- Activity -
Beginning with the line that contains "Given: Toggle underline formatting", transcribe the rest of the listing below exactly, including its last line, and exclude any pictures.

- Data under study -
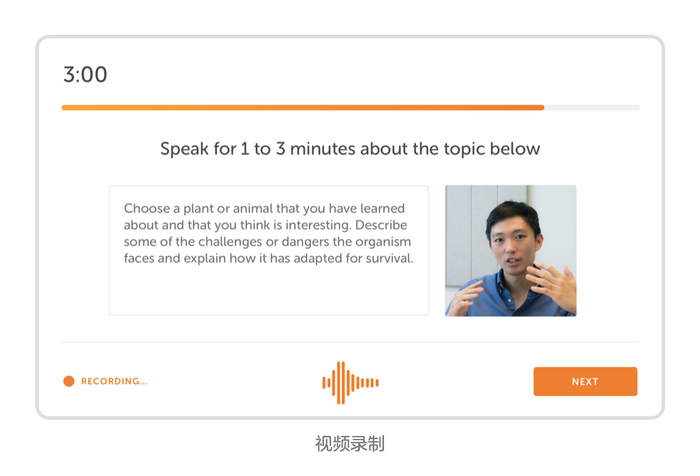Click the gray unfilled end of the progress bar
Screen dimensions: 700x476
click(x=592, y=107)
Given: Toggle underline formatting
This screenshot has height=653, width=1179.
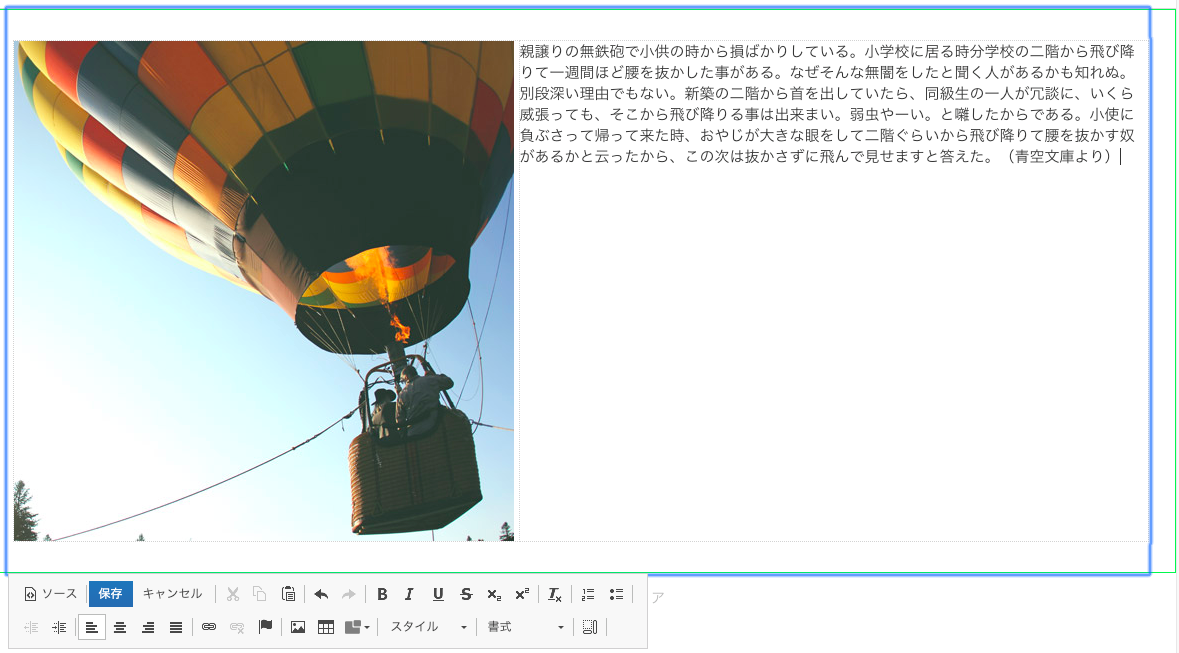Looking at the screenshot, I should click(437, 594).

- Exercise solution -
Given: Toggle underline formatting
This screenshot has height=653, width=1179.
Looking at the screenshot, I should click(437, 594).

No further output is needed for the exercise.